◆ **Selected excerpt**

_ _ _ _ _ _ _

1) I also read Gould’s Mismeasure of Man. So let’s look at the big picture. No vaccinations – hundreds of thousands or millions ill, tens of thousands of deaths in North America every year. Everyone vaccinated – hundreds OR thousands ill, tens of (perhaps a hundred) deaths. The rest is details.

2) Chemotherapy is horribly primitive. Its basic premise is to kill the person slightly slower than the disease. It is also, for now, the best option for many people afflicted with cancer. I look forward to the day when we have techniques that render it (and its cousin, radiation treatments) obsolete. The answer lies in more research: better understanding of the disease, devising new avenues to attack it, demonstrating that the new methods work as they should, tweaking and improving them, etc.

3) Studies are not all done with test tubes in a lab. Many are observational – looking at what happens in the real world to real people. When dealing with hundreds of millions of people, statistics are required. That’s why you need a mix of theory (does this make sense in principle?) and practice (does it actually work in the way we expect in the real world?) Different types of studies can provide both. See 1) above.

I don’t necessarily disagree with any of these points, but utterly fail to see any connection between them and your position on vaccination. As always, I am not looking to convince you, but to understand the basis for your position. And I am as baffled as ever.
Hey there. Please read this article. There's no need to discuss or debate; I'm just addressing the peer review issue and the "scientist" and "scientific method" on both sides.
This article is a summary of ways some people have guessed that vaccines might cause harm over the decades. Many of these have been debunked. So the author states (presumably correctly), "No one has proven that this vaccine component doesn't cause autism." If someone studies this vaccine component and finds no harm of any kind to any people, will another possible danger from some other ingredient arise from the mist? Is this discussion the debate equivalent of whack-a-mole? Please remember that no one has ever shown that any component causes autism in any way.

How about some evidence that any such proposed harm has, in fact, transpired? (The only argument I found in the article is one of correlation - and you have probably heard the aphorism "Correlation does not imply causation.")

_ _ _ _ _ _ _

(Dataset records)
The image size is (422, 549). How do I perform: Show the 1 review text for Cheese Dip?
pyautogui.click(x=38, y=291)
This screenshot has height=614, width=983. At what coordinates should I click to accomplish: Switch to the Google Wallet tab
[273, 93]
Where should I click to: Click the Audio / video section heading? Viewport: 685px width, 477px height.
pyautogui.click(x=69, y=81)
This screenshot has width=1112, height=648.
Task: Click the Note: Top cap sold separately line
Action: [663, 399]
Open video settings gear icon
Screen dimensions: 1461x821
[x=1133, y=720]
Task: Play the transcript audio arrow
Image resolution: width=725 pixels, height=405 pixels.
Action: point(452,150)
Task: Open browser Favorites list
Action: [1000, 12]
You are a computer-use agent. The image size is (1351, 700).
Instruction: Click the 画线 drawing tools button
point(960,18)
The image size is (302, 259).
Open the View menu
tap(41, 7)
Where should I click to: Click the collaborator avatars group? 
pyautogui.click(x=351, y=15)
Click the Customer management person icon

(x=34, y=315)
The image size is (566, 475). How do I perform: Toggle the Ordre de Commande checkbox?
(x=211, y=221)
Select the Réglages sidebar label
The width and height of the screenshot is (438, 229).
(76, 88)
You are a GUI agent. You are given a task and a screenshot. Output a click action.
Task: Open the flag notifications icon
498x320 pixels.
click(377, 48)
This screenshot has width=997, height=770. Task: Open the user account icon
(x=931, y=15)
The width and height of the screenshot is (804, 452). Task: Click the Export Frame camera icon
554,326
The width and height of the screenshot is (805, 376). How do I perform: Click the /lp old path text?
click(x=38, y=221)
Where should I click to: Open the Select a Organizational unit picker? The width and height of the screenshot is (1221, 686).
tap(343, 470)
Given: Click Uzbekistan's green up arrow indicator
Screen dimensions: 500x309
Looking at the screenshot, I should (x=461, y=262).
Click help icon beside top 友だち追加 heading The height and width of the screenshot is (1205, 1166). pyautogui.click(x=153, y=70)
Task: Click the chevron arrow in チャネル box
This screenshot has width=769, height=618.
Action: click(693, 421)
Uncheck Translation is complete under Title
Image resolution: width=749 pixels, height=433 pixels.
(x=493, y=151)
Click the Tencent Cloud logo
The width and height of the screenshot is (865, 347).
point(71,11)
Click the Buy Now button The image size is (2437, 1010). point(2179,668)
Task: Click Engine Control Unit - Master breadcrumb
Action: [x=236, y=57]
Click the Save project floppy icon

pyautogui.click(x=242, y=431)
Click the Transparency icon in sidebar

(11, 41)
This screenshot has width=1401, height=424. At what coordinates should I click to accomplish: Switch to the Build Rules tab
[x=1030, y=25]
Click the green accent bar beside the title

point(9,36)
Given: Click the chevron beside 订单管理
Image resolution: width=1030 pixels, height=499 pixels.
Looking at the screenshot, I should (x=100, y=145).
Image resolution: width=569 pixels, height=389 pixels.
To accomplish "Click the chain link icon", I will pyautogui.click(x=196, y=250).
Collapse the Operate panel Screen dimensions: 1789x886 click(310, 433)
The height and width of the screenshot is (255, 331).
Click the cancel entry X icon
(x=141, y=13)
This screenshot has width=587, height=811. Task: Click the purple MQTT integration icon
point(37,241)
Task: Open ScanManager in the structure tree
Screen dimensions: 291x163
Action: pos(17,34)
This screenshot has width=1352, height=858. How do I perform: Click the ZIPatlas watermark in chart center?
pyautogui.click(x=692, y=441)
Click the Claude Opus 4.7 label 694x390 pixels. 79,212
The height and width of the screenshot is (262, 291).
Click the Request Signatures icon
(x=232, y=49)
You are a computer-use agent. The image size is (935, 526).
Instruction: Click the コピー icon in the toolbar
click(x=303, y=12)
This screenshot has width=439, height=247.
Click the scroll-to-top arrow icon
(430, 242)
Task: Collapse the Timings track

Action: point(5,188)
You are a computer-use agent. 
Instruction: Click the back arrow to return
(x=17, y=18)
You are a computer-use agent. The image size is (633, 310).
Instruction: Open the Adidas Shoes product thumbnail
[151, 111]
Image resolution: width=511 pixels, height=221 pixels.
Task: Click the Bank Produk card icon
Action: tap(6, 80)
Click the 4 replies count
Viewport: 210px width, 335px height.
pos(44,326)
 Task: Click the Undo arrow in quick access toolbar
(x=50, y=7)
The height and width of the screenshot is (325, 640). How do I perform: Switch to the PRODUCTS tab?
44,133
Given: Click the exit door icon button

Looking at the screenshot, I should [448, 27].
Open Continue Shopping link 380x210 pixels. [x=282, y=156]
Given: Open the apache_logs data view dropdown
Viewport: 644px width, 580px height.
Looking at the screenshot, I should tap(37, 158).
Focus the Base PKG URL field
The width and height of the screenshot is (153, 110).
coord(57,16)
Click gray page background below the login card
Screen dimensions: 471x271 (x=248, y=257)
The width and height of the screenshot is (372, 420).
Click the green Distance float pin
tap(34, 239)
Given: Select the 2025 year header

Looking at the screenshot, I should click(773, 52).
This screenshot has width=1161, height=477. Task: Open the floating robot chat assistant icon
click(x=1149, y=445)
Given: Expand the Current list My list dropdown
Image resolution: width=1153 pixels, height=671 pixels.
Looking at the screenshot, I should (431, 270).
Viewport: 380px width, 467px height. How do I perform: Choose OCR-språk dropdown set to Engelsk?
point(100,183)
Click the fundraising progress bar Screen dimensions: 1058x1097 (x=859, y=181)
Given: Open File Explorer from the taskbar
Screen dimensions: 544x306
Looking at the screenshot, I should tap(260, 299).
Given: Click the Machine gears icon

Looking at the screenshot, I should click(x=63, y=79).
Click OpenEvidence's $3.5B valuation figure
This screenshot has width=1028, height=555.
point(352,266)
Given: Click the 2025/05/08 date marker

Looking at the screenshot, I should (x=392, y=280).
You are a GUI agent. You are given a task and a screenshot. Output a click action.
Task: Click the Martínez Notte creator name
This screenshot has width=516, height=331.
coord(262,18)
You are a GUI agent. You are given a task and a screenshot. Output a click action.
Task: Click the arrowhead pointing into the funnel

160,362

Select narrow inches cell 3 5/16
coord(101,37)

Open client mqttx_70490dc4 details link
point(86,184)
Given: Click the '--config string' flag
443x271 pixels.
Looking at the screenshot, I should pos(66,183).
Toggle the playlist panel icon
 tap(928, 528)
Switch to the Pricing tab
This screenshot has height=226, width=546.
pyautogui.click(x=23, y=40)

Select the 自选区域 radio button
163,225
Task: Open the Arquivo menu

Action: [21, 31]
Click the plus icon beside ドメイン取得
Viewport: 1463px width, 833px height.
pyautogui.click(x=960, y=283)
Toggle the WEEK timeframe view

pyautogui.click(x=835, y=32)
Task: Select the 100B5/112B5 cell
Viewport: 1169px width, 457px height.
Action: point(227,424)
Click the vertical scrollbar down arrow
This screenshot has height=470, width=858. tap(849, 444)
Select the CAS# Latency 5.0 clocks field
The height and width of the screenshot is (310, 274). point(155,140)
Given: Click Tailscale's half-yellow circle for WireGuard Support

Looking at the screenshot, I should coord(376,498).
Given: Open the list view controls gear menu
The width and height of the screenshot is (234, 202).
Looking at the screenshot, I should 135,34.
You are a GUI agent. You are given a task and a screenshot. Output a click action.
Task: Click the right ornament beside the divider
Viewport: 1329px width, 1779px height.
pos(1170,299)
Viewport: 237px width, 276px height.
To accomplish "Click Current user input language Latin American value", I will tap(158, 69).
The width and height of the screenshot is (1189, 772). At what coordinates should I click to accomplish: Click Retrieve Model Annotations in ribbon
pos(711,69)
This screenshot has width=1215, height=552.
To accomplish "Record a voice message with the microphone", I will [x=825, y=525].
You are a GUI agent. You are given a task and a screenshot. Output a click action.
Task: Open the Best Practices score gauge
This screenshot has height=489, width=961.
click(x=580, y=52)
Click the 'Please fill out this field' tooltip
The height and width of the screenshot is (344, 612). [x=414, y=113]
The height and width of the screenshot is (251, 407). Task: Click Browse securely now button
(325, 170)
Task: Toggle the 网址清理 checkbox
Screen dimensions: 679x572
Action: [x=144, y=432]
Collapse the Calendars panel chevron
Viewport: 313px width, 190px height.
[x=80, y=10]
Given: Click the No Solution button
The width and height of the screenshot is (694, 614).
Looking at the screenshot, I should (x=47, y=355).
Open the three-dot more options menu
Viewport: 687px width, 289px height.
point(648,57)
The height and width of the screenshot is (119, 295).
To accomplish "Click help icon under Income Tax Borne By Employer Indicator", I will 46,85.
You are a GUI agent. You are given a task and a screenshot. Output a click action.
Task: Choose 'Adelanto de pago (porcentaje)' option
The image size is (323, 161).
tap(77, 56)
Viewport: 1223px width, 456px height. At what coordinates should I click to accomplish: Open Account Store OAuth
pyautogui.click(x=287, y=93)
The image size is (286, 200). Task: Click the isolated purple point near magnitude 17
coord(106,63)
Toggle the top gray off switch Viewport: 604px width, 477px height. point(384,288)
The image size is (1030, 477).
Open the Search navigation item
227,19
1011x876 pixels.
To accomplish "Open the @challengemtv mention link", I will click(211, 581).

_ _ _ _ _ _ _

◆ **What to do**
- a) Answer these questions about the vaccination exchange above:
(i) According to point 2), what is the basic premise of chemotherapy?
(ii) According to point 3), what do many studies look at instead of being done with test tubes in a lab?
(iii) What aphorism is quoted in the last paragraph?
- b) Write a continuation of the vaccination exchange above, starting after its last sentence.

◆ **Set of answers**
- a)
(i) To kill the person slightly slower than the disease.
(ii) What happens in the real world to real people.
(iii) "Correlation does not imply causation."

- b)
This paper is little more than data-free guessing. It is a repetition of the unsupported (or demonstrated to be false) claims of others over the past several decades. There is no information to connect any statement in the paper to reality - it's just repeating what someone else once said. And so all of my previous comments stand.

A quick search on the paper title revealed an impassioned rebuttal (heavily cross-linked) of this paper by a pro-vaccine surgeon that may or may not be of interest to you.

You once again make the assertion that vaccines are not nearly as safe as I (and most people, and virtually all medical professionals) think they are. But you have not presented one shred, not one iota, not a single tidbit of evidence to back up that claim. Nothing. Not one thing. Not a single piece, in all the messages we've traded over the course of the many months this conversation has been going on.

Look at it this way. There are at least two possible reasons for the utter lack of studies showing a link between vaccines and significant detrimental effects:
  • There are no links. Any submissions to journals that purport to show them had major issues, so they were filtered out during peer review (or withdrawn after publication). When methodological problems were corrected, the negative effects they described disappeared.
  • There are such effects, but a wide-ranging conspiracy between drug companies, hospitals, journal editors, researchers, doctors, and medical bodies around the world suppress any mention of them in the published literature. 
Obviously, I lean toward the first explanation.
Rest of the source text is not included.